John Sauer, an attorney arguing for Louisiana (which is a party to the lawsuit), compared Biden administration officials’ public statements and private communications seeking content changes to a government call for burning books.
“Imagine a scenario where senior White House staffers contact book publishers (and sellers),” he said. “And say, ‘We want to have a book-burning program. We want to identify for you the books we want burned. The books that criticize the administration and its policies—and we want to be partners. And here’s 12 authors we want you to pull off the shelves and burn; these are the really bad ones.’”

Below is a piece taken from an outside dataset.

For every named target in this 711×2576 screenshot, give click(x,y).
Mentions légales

Mr. Sauer was referring to the Biden administration’s demands that social media companies deplatform the so-called “disinformation dozen,” a group of doctors and other activists who shared critical information regarding COVID-19 vaccines.
Robert F. Kennedy Jr., who is seeking the Democratic nomination for presidential candidate in 2024, is on that list.
Mr. Sauer insisted that Biden administration officials sent emails with “implied threatening comments” while alleging that Ms. Psaki’s remarks at the press briefing amounted to a serious threat to dial up antitrust efforts against social media platforms.
“It’s fundamentally transformed online discourse on questions of absolutely overwhelming social and political significance,” Mr. Sauer said.
At one point during the back-and-forth, Judge Don R. Willett asked Mr. Tenny why the government resorted to private meetings and communications with social media companies rather than simply proclaiming its position on COVID-19 or other topics publicly.
“It seems perfectly fine, in my view, for the government to call out publicly someone for posting or publishing something the government believes is false or believes is dangerous. That passes First Amendment muster with flying colors,” Judge Willet. “But here you have the government in secret, in private, out of the public eye, relying on—as Judge Elrod described—fairly unsubtle kind of strong-arming and veiled or not so veiled threats.”
“That’s a really nice social media platform you got there,” Judge Willet continued. “It'd be a shame if something happened to it.”
The Department of Justice told The Epoch Times in response to a request for comment that it would not remark on pending litigation as a matter of policy.
The judges have not given any indication of when a ruling can be expected.
“Today’s hearing was further proof that Joe Biden has zero respect for the Constitution,” Mr. Bailey wrote. “But Missouri is fighting back. He will not get away with this blatant First Amendment violation.”